Par de nombreux aspects, Dunkerque tient plus de
l’expérience que du film classique, tant ses
personnages sont peu développés. Même visuellement, en prenant en toile de fond permanente un Dunkerque
irréel, le Dunkerque moderne mais vide et fantomatique, Nolan utilise à plein
son terrain de jeu pour développer son imagerie terrifiante et son histoire à
tiroir, qui ne parle pas au fond de l’opération Dynamo, mais de l’instinct de
survie le plus viscéral et irrationnel.
La narration kaléidoscope
Dunkerque joue sur trois temporalités différentes annoncées
dès l’entrée, pour mêler trois approches différentes de son action. Une semaine
sans fin d’épuisement, d’espoir déçus et de mort au tournant pour les évacués, un
jour dans le destin des civils qui décident qu’il ont le devoir d’aider les soldats sans savoir dans quoi il s’embarquent, et une
heure de routine pour les pilotes, habitués à mourir et à voir surgir une mort
quasi instantanée et inattendue.
Nolan joue avec ses trois temporalités et ne cesse de s’appuyer
sur des motifs visuels, le chalutier échoué, le dragueur de mines en perdition,
l’amerrissage du Spitfire pour construire une histoire complexe dont les fragments communs
sont sans cesse réarrangés, ré-éclairés, le plus souvent dans les plans aériens
vertigineux. Le sentiment qui en resort est celui d'être perdu, balloté, de ne pas toujours comprendre, jusqu'à la delivrance. Très exactement le sentiment des personnages principaux.

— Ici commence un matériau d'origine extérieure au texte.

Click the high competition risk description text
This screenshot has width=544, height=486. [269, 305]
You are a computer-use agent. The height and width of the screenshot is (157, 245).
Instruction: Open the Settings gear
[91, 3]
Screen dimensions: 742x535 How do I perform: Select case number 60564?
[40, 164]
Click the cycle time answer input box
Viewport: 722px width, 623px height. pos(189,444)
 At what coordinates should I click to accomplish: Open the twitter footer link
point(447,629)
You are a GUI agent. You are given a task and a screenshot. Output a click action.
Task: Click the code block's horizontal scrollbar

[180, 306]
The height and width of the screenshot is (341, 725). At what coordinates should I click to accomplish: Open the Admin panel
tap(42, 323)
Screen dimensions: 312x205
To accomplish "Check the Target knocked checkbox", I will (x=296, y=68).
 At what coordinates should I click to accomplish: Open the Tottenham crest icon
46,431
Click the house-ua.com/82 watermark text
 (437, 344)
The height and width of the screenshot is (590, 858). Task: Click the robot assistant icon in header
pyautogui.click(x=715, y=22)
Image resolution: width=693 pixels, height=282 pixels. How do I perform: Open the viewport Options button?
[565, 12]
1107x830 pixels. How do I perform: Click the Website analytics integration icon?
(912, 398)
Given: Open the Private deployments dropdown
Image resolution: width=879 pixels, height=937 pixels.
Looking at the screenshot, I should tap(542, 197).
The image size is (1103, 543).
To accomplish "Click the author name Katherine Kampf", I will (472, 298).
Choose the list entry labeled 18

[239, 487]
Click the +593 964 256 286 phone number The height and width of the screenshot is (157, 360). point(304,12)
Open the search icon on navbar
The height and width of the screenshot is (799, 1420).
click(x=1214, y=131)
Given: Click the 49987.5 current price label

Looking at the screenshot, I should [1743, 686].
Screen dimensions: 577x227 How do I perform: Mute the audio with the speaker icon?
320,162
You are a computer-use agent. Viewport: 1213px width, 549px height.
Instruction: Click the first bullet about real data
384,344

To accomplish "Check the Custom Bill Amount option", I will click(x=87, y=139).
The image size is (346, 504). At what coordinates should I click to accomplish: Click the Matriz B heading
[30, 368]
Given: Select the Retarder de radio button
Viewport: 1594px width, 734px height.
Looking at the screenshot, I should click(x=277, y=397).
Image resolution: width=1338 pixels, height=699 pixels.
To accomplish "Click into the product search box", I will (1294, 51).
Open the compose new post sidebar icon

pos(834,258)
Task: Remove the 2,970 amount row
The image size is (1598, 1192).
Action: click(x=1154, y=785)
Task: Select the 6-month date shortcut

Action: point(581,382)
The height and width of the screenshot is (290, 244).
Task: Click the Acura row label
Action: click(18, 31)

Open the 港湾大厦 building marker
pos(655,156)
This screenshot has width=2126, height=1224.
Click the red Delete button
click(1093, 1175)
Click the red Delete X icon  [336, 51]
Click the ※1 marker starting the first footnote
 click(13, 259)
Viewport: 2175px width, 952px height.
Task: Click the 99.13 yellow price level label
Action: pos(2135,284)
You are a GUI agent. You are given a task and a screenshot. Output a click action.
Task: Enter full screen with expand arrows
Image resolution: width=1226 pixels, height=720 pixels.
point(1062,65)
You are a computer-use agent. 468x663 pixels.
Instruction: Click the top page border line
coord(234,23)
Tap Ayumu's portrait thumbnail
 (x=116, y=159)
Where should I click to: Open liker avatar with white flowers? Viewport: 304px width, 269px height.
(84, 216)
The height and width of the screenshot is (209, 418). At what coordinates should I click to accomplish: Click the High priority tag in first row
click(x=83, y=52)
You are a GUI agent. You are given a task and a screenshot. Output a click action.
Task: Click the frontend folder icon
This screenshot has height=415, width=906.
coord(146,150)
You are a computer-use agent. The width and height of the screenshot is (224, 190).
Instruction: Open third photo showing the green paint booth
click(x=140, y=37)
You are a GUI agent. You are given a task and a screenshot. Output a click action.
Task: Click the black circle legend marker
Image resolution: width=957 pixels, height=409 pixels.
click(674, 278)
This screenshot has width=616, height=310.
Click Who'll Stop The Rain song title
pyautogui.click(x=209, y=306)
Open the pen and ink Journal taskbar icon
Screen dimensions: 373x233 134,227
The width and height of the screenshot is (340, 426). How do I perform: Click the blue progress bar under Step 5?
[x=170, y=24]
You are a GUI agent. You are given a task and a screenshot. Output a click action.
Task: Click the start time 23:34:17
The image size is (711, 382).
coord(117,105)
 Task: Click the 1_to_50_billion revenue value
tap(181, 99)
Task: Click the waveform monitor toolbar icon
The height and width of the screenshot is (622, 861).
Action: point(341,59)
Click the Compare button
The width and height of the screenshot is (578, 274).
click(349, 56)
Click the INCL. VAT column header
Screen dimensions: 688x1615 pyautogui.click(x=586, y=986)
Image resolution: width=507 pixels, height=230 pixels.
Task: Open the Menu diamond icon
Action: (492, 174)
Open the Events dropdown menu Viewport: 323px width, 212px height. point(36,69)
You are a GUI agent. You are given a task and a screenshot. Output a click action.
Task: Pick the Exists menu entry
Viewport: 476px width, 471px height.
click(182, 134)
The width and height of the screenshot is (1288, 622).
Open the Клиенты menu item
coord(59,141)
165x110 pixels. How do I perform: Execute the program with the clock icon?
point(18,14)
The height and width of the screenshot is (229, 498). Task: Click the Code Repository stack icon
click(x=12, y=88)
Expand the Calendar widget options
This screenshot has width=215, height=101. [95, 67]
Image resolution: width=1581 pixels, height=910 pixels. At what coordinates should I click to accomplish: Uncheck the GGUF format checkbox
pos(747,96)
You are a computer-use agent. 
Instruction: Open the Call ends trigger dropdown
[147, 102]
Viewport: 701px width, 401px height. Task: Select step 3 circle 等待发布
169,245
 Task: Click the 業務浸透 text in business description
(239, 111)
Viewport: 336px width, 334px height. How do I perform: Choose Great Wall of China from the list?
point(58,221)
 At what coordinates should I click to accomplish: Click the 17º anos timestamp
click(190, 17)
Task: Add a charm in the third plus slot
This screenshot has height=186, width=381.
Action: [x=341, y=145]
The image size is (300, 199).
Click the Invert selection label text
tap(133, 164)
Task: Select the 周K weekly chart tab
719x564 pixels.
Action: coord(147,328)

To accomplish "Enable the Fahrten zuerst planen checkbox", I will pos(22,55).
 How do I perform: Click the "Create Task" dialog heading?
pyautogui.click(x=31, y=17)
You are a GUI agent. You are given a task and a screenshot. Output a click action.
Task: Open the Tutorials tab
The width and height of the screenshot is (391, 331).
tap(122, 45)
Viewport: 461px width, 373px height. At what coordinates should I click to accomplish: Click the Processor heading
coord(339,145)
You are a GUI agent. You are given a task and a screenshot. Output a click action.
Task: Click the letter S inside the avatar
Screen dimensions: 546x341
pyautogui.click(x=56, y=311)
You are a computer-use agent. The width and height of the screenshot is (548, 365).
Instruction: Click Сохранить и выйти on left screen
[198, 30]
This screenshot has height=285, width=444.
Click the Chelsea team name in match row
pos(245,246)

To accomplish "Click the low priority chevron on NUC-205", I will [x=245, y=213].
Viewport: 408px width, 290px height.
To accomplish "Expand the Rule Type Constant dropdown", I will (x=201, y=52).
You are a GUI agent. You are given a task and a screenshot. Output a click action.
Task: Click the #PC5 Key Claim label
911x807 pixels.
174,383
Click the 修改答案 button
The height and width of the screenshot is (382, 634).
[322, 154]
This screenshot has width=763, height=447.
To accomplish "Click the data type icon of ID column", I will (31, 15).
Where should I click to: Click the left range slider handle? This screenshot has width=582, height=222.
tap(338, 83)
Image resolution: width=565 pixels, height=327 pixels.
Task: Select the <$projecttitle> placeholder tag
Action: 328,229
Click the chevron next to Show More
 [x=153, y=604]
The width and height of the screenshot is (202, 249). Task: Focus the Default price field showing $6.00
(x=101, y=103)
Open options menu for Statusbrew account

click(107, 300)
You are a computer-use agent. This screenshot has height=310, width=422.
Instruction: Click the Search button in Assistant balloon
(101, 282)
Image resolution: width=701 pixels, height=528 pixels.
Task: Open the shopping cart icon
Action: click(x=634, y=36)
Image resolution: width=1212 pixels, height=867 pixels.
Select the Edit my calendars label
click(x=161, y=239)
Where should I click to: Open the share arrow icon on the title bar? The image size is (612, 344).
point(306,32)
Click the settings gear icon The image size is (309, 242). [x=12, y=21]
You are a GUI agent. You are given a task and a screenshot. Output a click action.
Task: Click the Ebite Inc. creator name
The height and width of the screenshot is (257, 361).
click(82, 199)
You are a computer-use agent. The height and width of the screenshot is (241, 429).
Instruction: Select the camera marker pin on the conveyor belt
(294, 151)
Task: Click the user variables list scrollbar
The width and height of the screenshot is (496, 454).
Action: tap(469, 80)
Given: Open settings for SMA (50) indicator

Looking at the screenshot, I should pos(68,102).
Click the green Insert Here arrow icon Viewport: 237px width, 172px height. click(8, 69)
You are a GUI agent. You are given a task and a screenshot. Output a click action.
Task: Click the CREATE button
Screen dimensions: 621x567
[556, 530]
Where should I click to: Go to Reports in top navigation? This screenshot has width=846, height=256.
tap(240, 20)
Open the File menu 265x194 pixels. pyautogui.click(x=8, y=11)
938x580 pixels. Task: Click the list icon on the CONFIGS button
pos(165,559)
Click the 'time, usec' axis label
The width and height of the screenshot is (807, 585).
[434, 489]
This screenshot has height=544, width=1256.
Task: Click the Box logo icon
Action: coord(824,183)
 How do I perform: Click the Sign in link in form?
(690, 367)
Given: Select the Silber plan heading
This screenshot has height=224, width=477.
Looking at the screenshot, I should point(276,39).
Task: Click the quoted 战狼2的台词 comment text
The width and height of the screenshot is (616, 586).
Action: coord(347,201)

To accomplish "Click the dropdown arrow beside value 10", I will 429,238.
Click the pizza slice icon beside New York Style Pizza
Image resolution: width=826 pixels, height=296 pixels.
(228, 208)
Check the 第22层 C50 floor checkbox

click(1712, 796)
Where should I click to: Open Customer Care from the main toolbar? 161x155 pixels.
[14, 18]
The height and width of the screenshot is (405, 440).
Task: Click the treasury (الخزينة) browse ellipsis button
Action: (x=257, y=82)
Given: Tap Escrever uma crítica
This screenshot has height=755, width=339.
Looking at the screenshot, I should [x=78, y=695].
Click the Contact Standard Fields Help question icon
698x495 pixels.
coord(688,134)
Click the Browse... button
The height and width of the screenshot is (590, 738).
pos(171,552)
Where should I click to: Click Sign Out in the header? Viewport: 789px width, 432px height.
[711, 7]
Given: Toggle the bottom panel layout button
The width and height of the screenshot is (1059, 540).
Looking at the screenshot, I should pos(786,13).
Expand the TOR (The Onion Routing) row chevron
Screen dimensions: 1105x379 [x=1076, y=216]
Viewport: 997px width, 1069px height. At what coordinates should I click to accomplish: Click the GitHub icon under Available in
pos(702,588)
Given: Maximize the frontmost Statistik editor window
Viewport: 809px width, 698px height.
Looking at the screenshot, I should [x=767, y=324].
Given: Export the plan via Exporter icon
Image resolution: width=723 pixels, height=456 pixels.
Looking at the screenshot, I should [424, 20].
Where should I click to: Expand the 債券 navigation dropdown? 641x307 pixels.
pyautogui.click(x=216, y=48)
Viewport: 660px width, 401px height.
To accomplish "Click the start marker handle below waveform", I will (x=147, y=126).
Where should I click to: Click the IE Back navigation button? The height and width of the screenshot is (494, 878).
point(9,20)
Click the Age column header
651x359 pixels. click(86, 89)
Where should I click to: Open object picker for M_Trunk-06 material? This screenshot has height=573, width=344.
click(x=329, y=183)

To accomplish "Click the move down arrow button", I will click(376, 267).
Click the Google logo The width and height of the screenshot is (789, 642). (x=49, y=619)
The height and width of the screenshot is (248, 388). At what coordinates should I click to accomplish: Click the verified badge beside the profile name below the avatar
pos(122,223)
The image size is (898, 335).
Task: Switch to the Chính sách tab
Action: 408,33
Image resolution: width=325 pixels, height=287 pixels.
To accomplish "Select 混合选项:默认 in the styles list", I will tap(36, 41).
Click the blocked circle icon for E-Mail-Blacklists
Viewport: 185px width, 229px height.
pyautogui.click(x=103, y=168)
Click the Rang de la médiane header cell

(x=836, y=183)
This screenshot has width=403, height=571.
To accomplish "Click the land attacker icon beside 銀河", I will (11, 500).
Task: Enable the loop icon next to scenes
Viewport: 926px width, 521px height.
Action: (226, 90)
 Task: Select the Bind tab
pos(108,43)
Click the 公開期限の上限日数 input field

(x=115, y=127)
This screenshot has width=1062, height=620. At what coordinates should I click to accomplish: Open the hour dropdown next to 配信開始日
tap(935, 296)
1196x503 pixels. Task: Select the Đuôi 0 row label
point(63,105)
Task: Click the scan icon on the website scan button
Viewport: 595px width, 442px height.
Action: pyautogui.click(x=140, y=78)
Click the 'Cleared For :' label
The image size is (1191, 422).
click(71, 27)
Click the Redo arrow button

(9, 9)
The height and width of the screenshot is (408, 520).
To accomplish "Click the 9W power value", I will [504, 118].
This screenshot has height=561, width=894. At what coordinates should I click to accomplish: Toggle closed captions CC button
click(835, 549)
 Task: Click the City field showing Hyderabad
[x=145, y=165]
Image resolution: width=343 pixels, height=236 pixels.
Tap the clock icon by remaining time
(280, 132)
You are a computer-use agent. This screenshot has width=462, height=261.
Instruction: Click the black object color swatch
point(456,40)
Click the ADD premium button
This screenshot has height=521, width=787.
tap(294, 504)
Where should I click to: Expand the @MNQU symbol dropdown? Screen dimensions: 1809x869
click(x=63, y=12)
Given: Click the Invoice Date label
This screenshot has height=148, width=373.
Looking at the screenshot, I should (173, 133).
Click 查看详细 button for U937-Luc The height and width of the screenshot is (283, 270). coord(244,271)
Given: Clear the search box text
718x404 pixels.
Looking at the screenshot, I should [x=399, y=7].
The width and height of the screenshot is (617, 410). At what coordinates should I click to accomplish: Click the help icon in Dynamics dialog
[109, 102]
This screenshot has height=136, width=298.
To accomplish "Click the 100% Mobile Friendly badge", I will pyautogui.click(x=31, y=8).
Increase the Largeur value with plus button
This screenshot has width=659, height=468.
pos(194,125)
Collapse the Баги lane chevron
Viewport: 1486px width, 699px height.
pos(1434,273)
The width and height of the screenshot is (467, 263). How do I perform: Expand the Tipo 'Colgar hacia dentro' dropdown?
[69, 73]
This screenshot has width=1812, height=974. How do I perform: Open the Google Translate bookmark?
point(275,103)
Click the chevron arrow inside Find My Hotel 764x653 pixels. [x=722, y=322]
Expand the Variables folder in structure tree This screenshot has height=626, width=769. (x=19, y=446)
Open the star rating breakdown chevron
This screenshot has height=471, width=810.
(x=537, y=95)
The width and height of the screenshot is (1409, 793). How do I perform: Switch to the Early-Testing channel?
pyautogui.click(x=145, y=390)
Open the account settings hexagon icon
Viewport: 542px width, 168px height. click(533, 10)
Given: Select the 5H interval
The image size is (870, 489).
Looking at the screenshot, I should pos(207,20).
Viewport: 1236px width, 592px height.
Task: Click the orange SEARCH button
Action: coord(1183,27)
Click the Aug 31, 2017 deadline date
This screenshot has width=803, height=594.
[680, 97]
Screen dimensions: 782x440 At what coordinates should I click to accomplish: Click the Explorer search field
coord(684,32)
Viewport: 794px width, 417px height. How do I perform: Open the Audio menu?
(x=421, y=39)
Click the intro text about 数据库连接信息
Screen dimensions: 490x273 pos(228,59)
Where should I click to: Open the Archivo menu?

Narrativement, il multiplie aussi les contrepoints, notamment
avec son traitement des aviateurs, très hollywoodien par ses impressionnantes
scènes de combat. Dans Dunkerque, les
aviateurs sont par définition seuls à bord et ne sont donc pas confrontés au
regard des autres. Ils sont également les seuls à intervenir peu dans la
temporalité du film, une simple heure, une petite mission, contre une semaine d’enfer
sur terre pour les fantassins. Le détail est loin d’être anodin, et quand ils
finissent par être confronté aux autres, le regard des soldats sur leur action
est loin d’être enthousiaste.
Nolan déroule sur deux heures sa narration avec la même logique
de va-et-vient qu’il a appliqué à son image, en allant du dérisoire au
grandiose en permanence, sans jamais donner la priorité à l’un ou à l’autre.
Affranchi notamment, des archétypes de héros de ses films précédents (et des
superstars mondiales qui les jouent), Nolan ne fait pour une fois que raconter
une histoire très humaine, celle de gens qui font ce qu’ils peuvent, tout
simplement, et qui ne se pardonnent pas de ne pas pouvoir faire plus.
A la fois stupéfiant visuellement, mais aussi très humain dans la dimension le plus intime, Dunkerque est un film qui ne peut être envisagé
et vu que sur grand écran. Mais dans ces conditions, c’est un film d’une
maîtrise époustouflante, doublé d’un film utile sur l’horreur de la guerre.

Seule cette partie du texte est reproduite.